Le recenti indagini della magistratura rischiano di diffondere nell’opinione pubblica l’idea di un business dell’immigrazione. Certamente possono esserci stati abusi, ma non si può generalizzare. In più, il settore non gode di grandi risorse. E anche per le “emergenze” i fondi sono stati ridotti.
UN SETTORE CON POCHE RISORSE
La recente indagine su “mafia capitale” ha fatto emergere numerosi elementi sconcertanti in merito al rapporto tra affari e politica. In particolare, colpisce l’affermazione di uno degli indagati, secondo cui “l’immigrazione è un affare più redditizio della droga”.
Come è possibile che uno dei settori più bistrattati e poveri di risorse pubbliche si tramuti in una miniera d’oro per spregiudicati affaristi? L’Italia è uno dei paesi europei che ordinariamente investe meno risorse in tema di politiche di integrazione degli immigrati, che sono di competenza degli enti locali e che rappresentano una delle voci più modeste all’interno della spesa sociale di comuni: poco più dell’1 per cento del totale, pari a meno di duecento milioni di euro annui (fonte Istat).
Anche sommando le risorse del Fondo europeo per l’integrazione e vari progetti, nel 2012 si era arrivati a malapena a 370 milioni di euro, a fronte di circa 270 milioni di euro di spese per il contrasto all’immigrazione clandestina, imperniate soprattutto sui Cie (Centri di identificazione ed espulsione) la cui utilità reale è quantomeno dubbia. Considerando che gli immigrati realmente da coinvolgere in attività come corsi di italiano e mediazione culturale sono centinaia di migliaia, la spesa pro-capite per le politiche di integrazione nel nostro paese è davvero irrisoria.
QUANTO COSTANO LE EMERGENZE
Tuttavia, le cose cambiano se si analizzano i dati relativi alle “emergenze” che derivano dai picchi degli sbarchi di profughi a Lampedusa e in Sicilia: negli ultimi anni, in particolare, è possibile comparare i costi della cosiddetta “Emergenza Nord Africa” del 2011-2012, successiva alla guerra civile in Libia, e quelli di “Mare Nostrum”, operazione della Marina militare avviata dopo la strage in mare dell’ottobre 2013 e attiva fino all’ottobre 2014. In entrambe le occasioni il Governo italiano, attraverso il ministero dell’Interno, ha stanziato cifre straordinarie. Per quanto riguarda “l’emergenza Nord Africa” esistono relazioni ufficiali che hanno calcolato un importo complessivo (spese logistiche più diarie nelle strutture di accoglienza) di 740 milioni di euro nel 2011 e 560 milioni di euro nel 2012. (mediamente 650 milioni di euro l’anno). Mentre per il 2014 si possono già effettuare stime che vedono un importo leggermente superiore, però per un numero di profughi ospitati nettamente maggiore.

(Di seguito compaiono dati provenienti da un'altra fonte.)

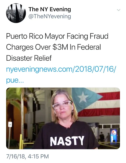Image resolution: width=126 pixels, height=163 pixels.
Task: Tap the 'Disaster Relief' line of tweet
Action: (x=29, y=58)
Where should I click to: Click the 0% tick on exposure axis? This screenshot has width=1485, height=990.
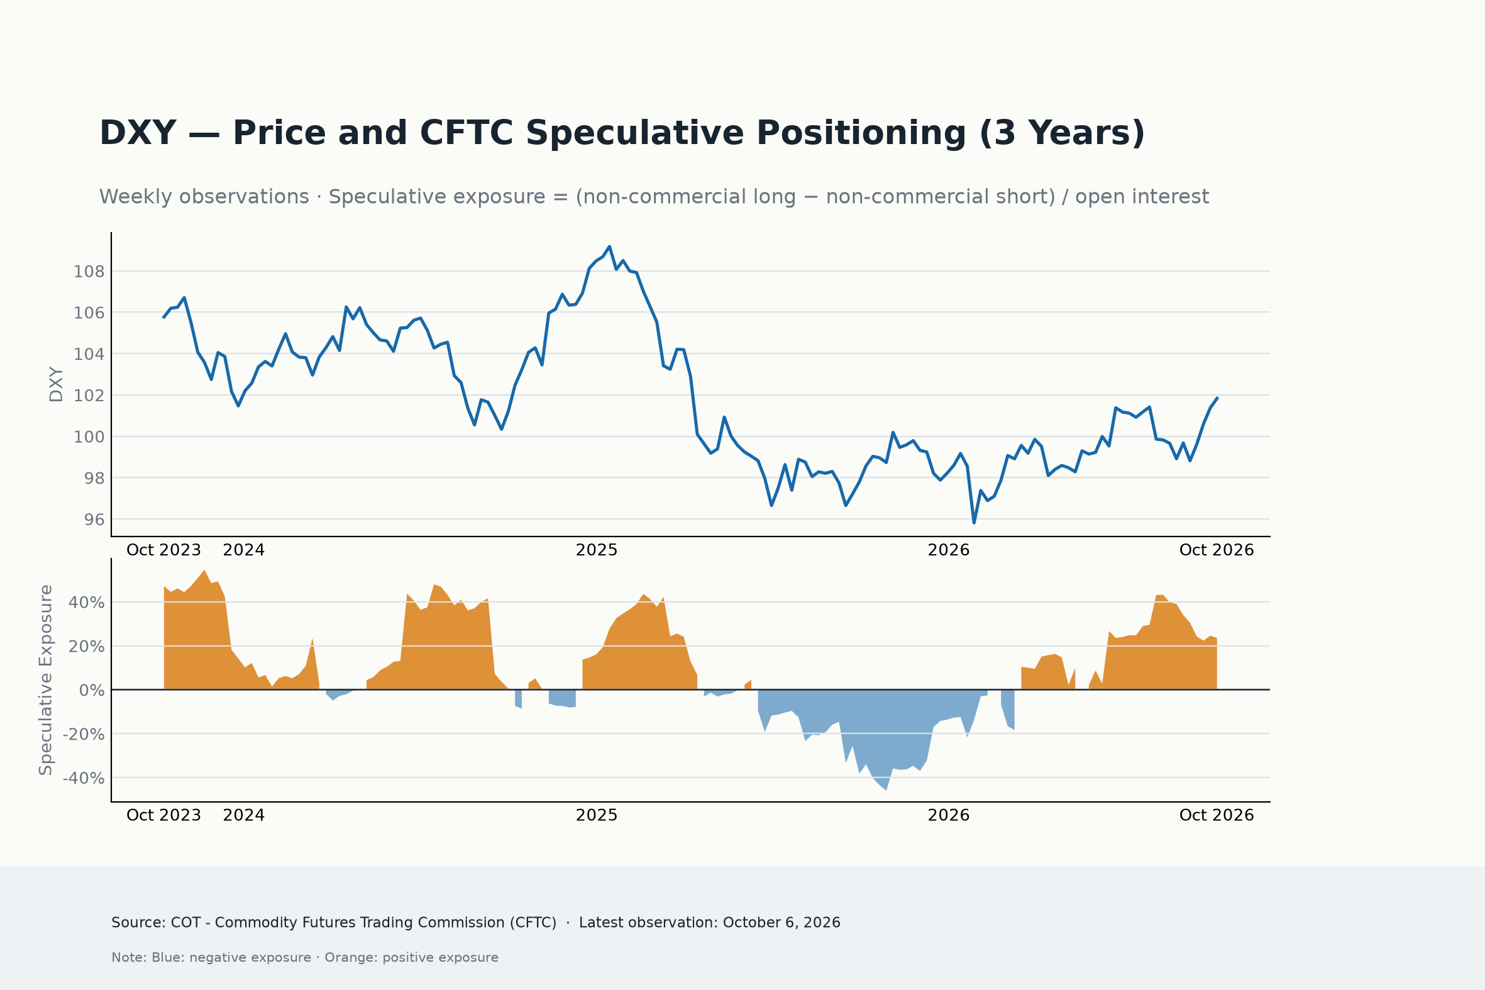[92, 690]
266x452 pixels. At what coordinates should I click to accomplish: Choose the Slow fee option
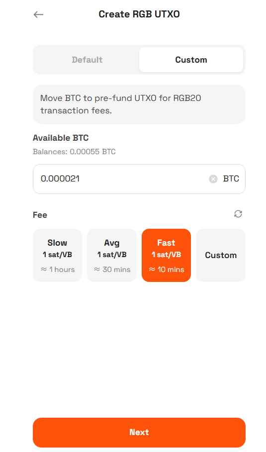pos(57,255)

Parlando dei costi giornalieri per l’accoglienza, è opportuno sottolineare che le diverse strutture (strutture temporanee, centri di accoglienza per richiedenti asilo, centri di accoglienza, centri di primo soccorso e accoglienza, sistema di protezione per richiedenti asilo e rifugiati) rispondono a meccanismi di finanziamento differenti. Per avere una prospettiva omogenea sui costi, si può fare riferimento alle diarie fissate dal ministero dell’Interno per i posti straordinari per la prima accoglienza.
Nel 2011 la spesa giornaliera era fissata a 42,50 euro (più Iva) per gli adulti e 75,00 euro (più Iva) per i minori (come valore medio, con significative differenze tra i comuni). Diarie medie nettamente più elevate rispetto a quelle in vigore nel sistema Sprar (servizio protezione per richiedenti asilo e rifugiati) cogestiti dal ministero stesso e dall’Anci sulla base di bandi annuali (ora triennali).

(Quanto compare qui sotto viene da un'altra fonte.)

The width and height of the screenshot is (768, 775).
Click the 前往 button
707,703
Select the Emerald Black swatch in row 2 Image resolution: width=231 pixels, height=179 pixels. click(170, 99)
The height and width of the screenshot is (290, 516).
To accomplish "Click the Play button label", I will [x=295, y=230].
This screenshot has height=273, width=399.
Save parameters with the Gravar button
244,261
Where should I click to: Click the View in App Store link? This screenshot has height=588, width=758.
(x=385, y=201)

Due anni e mezzo dopo, nel 2013-2014, il ministero dell’Interno ha ridotto le diarie a 30 euro (più Iva) per gli adulti (-29 per cento rispetto al 2011) e circa 40 euro (più Iva) al giorno per i minori (-47 per cento).
Al 30 novembre 2014 gli immigrati presenti nei diversi centri sul territorio nazionale erano 65mila: si può dunque stimare un costo giornaliero di quasi 2 milioni di euro. Se si fossero mantenute le quote diarie stabilite nel 2011, si sarebbero spesi addirittura 3 milioni al giorno.
In conclusione, le recenti indagini della magistratura – e soprattutto il modo in cui vengono presentate dai media – rischiano di diffondere nell’opinione pubblica l’idea di un business dell’immigrazione. Pur riconoscendo la possibilità di abusi da parte di alcune strutture aggiudicatrici dei fondi, non si può generalizzare tacciando di fraudolente le centinaia di cooperative e le migliaia di operatori del settore. In particolare, occorre una maggiore attenzione in settori come quello dell’accoglienza ai minori stranieri non accompagnati (che non sempre giungono da paesi effettivamente in guerra) e la protezione umanitaria riconosciuta a volte con eccessiva tolleranza.
Infine, il confronto di costi e benefici mostra che la spesa pubblica per l’immigrazione (comprensiva di scuole, ospedali e pensioni) raggiunge appena l’1,57 per cento di quella totale: lontano, dunque, dall’idea di un business “facile”.
 
* Le opinioni espresse nell’articolo sono personali e non coinvolgono le istituzioni di appartenenza degli autori.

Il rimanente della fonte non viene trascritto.